§ What is expected
Filter the entries, keeping every line with the word "computer".

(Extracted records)
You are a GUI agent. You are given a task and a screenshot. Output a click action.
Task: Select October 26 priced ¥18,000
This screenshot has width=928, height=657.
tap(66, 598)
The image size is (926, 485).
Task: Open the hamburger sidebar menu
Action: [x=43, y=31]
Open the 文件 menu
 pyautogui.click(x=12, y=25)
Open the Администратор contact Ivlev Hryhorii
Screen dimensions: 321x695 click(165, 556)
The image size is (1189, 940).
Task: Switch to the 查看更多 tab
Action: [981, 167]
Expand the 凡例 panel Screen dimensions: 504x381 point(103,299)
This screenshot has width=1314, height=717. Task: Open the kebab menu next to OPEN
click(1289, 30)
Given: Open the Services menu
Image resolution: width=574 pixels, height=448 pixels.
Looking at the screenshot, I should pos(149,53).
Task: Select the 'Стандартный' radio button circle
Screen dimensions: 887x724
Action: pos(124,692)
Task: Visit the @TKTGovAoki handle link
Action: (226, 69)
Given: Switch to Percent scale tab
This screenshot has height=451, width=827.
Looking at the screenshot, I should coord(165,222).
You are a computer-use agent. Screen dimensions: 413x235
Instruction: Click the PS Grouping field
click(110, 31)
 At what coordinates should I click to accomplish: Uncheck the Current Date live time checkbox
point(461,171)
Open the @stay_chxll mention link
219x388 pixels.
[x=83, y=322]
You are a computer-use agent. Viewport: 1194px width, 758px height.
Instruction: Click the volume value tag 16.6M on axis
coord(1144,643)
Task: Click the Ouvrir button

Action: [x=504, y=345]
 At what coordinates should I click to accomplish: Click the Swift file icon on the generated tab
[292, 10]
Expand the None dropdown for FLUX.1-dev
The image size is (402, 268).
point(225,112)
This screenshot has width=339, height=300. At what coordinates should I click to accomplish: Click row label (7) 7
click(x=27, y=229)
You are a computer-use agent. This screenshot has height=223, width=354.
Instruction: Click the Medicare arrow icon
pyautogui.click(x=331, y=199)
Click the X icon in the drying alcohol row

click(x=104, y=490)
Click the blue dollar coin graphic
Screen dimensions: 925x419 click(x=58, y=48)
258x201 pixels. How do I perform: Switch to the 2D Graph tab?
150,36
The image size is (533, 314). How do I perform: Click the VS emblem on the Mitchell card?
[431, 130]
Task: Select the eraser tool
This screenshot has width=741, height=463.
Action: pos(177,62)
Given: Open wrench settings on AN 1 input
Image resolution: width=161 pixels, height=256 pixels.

§ Completed task
You are a computer-use agent. Screen dimensions: 413x235
You are a computer-use agent. Viewport: 1194px width, 758px height.
You are a computer-use agent. This screenshot has height=223, width=354.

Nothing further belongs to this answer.